■ EXERCISE TASKS:
- A) In the SETI@Home forum thread, what does HachPi prefer to call the SETI setup instead of a cluster?
- B) Retype the part of the SETI@Home forum thread that opens with the words containing "AuthorMessage" and closes with "to Message 47376.".
- C) Extend the SETI@Home forum thread past its final line.

■ EXCERPT TO READ:
## begin
Help optimize SETI@Home

Message boards : Number crunching : Help optimize SETI@Home
Message board moderation

To post messages, you must log in.

Previous · 1 · 2

AuthorMessage
HachPi
Avatar

Send message
Joined: 2 Aug 99
Posts: 481
Credit: 21,807,425
RAC: 21
Belgium
Message 47380 - Posted: 17 Nov 2004, 15:29:09 UTC - in response to Message 47376.  
Last modified: 17 Nov 2004, 15:31:19 UTC

Sorry, but this is not the correct definition of a cluster...
I prefer to call it a giant network of computers but certainly NOT a cluster doing clustered computing.

When a certain huge job is to be done, in a real cluster it can be split up in different parts within the same program and the contstituing parts can be distributed towards a large number of different processors. All this processors work more or less simultaneously and most efficiently on that job together to speed up the finalising of the running program. In this sence the Seti stuff can not be called a cluster. The software simply is not written for the moment to do this.

Greetings ;-))


ID: 47380 · Report as offensive
Profile Paul D. Buck
Volunteer tester

Send message
Joined: 19 Jul 00
Posts: 3898
Credit: 1,158,042
RAC: 0
United States
Message 47518 - Posted: 18 Nov 2004, 7:38:24 UTC - in response to Message 47380.  

> Sorry, but this is not the correct definition of a cluster...
> I prefer to call it a giant network of computers but certainly NOT a cluster
> doing clustered computing.
>
> When a certain huge job is to be done, in a real cluster it can be split up in
> different parts within the same program and the contstituing parts can be
> distributed towards a large number of different processors. All this
> processors work more or less simultaneously and most efficiently on that job
> together to speed up the finalising of the running program. In this sence the
> Seti stuff can not be called a cluster. The software simply is not written for
> the moment to do this.
## end
■ GIVEN MATERIAL:
## begin
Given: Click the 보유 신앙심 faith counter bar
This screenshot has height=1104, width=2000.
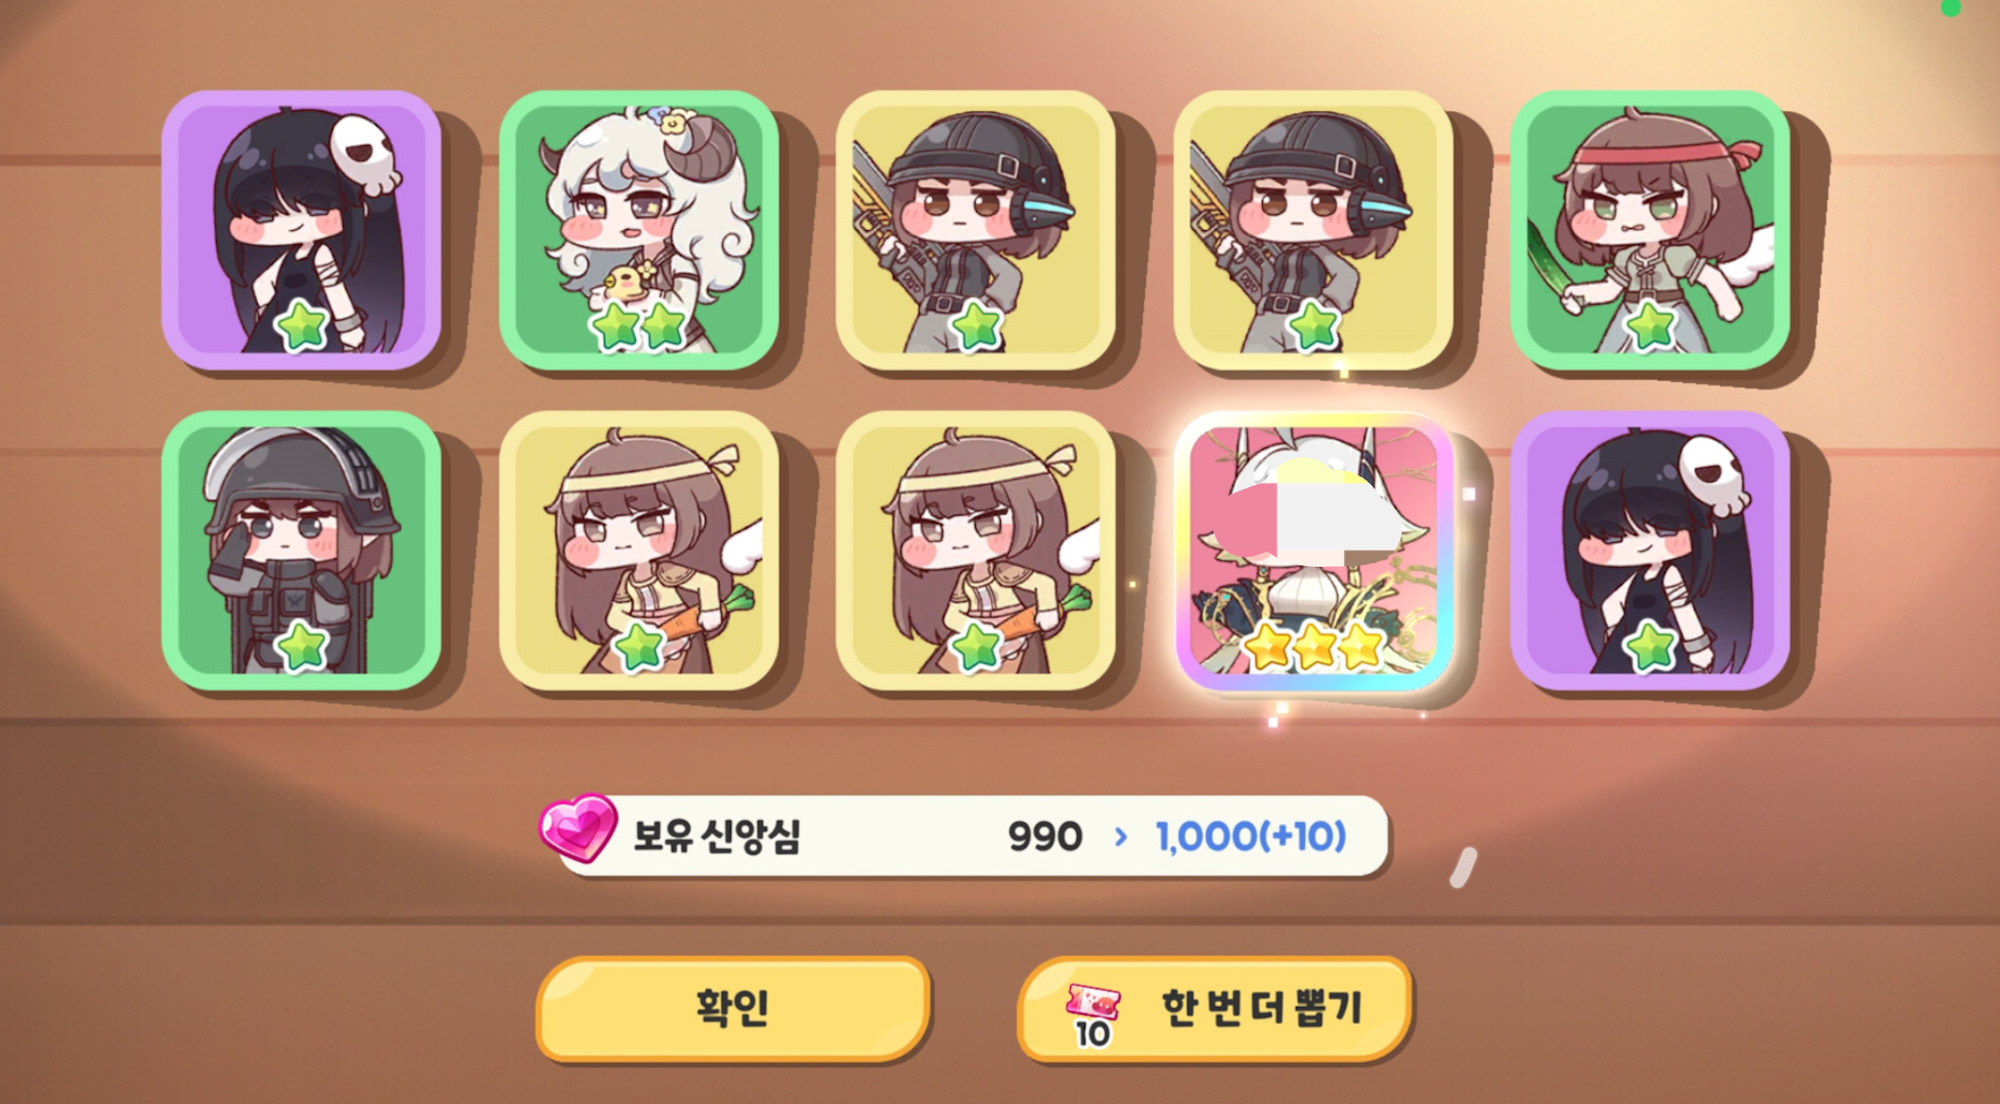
## end
■ ANSWERS PER TASK:
- A) A giant network of computers.

- B)
AuthorMessage
HachPi
Avatar

Send message
Joined: 2 Aug 99
Posts: 481
Credit: 21,807,425
RAC: 21
Belgium
Message 47380 - Posted: 17 Nov 2004, 15:29:09 UTC - in response to Message 47376.

- C)
>
> Greetings ;-))

Hi!

Doing a "Google" search on "Define: cluster" gets many definitions of which there are two that I find relevant:

1) (1) (n.) A group of computers connected by a high-speed network that work together as if they were one machine with multiple CPUs. (2) (n.) A logical collection of packages (software modules). (3) (n.) A group of software packages. Clusters can contain other clusters. Clusters and their components form a hierarchical tree.
Link

2) A group of independent computer systems known as nodes or hosts, that work together as a single system to ensure that mission-critical applications and resources remain available to clients. A server cluster is the type of cluster that the Cluster service implements. Network Load Balancing provides a software solution for clustering multiple computers running Windows 2000 Server that provides networked services over the Internet and private intranets.
Link

the two definitions support our two viewpoints.

Which is why I used the "traditionally" tag in my reply. The use of a group of homogenous machines to make a "supercomputer" is a fairly new phenomena based mostly on cost considerations and the fact that there are many problems that this architecture is usable to perform solutions. Clusters of inexpensive machines allows for large virtual machine to be created in a loosly coupled architecture and also in "hyper-cubes" to improve ajacent node communications with less expensive channels.

Along these lines we should note that this architecture choice is not a perfect fit in all cases. The NSF recently started to fund research into other classes of machine architectures because we (the USA) have started to fall behind in the technologies that enable the creation of the old style supercomputers of the Cray type (I did not save the reference so I cannot point to where I saw this).

BOINC and now the IBM effort are an interesting set because the "homogenous" computers are not that similar to each other. I mean in the "normal" cluster type supercomputer all of the nodes are identical. This obviously not true for BOINC with Linux, Macintosh OS-X, and Microsoft Windows machines of varying memory sizes, disk sizes, processor speeds, etc. being harnessed to perform work.

One last point is that many providers of web sites using large quantities of PC class machines find that at some point that the total cost of the machines and the management overhead of caring and feeding thousands of PCs is more expensive and less reliable than using a single mainframe machine to perform the same workload. Contrary to persistent rumors, the mainframe is not dead ...


ID: 47518 · Report as offensive
Alex

Send message
Joined: 26 Sep 01
Posts: 260
Credit: 2,327
RAC: 0
Canada
Message 47523 - Posted: 18 Nov 2004, 8:37:30 UTC

Sorry paul, but both definitions of cluster have 'work together' in their descriptions.

A pair of P3's crunching seti don't 'work together'. They don't even communicate the fact that they're crunching seti to each other.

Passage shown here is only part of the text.